PP I’m a divorced guy and it sounds like you need to give your dude a reality check. Your situation sounds untenable and being all sensitive etc is fine but I can assure him that him that the alternatives (divorce or affair and divorce) are really not a big deal.
Anonymous
^^^^^^

Are a bigger deal !!
Anonymous
Anonymous wrote:Men doing housework and their fair share of kid duties is sexy. Mine chips in and suddenly I am not overwhelmed so our sex life went from 4 times a year to 3 times a week!! Pick up a mop and grab a kid or two.


Glad it worked for your marriage! This is not at all a universal experience.
Anonymous
Anonymous wrote:
Anonymous wrote:Men doing housework and their fair share of kid duties is sexy. Mine chips in and suddenly I am not overwhelmed so our sex life went from 4 times a year to 3 times a week!! Pick up a mop and grab a kid or two.


Glad it worked for your marriage! This is not at all a universal experience.

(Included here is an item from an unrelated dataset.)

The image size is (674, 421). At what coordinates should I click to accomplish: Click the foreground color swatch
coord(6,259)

When I helped out more around the house, I also did almost all of the night feedings when they were younger, and watched the DCs on the weekend so she could get some time to herself. DW just said I was doing it to get sex.
Anonymous
Anonymous wrote:Men doing housework and their fair share of kid duties is sexy. Mine chips in and suddenly I am not overwhelmed so our sex life went from 4 times a year to 3 times a week!! Pick up a mop and grab a kid or two.


It's sexy to very few women, imo. I have a circle of friends and all of us guys are equal partners in the home - we all cook, stay active, clean, parent, plan activities, etc. It does nothing for the sex life. For those women with low bars, it may work but, it doesn't.

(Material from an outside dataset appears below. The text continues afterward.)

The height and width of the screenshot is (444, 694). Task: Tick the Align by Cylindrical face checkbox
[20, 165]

Maybe I should move towards more of an absent parent/husband and then surprise my DW with all these things one day?

Anonymous
Anonymous wrote:
Anonymous wrote:
Anonymous wrote:Men doing housework and their fair share of kid duties is sexy. Mine chips in and suddenly I am not overwhelmed so our sex life went from 4 times a year to 3 times a week!! Pick up a mop and grab a kid or two.

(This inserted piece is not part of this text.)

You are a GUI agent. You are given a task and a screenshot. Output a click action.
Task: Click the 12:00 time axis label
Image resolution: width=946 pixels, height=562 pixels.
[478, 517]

Glad it worked for your marriage! This is not at all a universal experience.


When I helped out more around the house, I also did almost all of the night feedings when they were younger, and watched the DCs on the weekend so she could get some time to herself. DW just said I was doing it to get sex.


If you chase it like this, you'll just end up in frustration. If you truly are doing it to get your partner to have more sex with you and she sees right through it, there;s no point. No amount of chore will ever be enough. There's a completely separate issue going on.

Anonymous
Anonymous wrote:
Anonymous wrote:Men doing housework and their fair share of kid duties is sexy. Mine chips in and suddenly I am not overwhelmed so our sex life went from 4 times a year to 3 times a week!! Pick up a mop and grab a kid or two.


Glad it worked for your marriage! This is not at all a universal experience.

It's not sexy for all women and PP is probably lying. I doubt going from 4x/year to 3x/week has anything to do with him doing more housework....if it's even true at all.

Sounds like someone who just wants to make the point that men need to do more work around the house. Cool story tho.
Anonymous
Anonymous wrote:Men doing housework and their fair share of kid duties is sexy. Mine chips in and suddenly I am not overwhelmed so our sex life went from 4 times a year to 3 times a week!! Pick up a mop and grab a kid or two.

This didn't happen at all. Nice try.
Anonymous
Choreplay seems like a variant of the "just-so" story -- or maybe like a modern day Horatio Alger morality play. It'd be nice if displaying admirable qualities made a wife more attracted to a husband. But the connection can be very tenuous.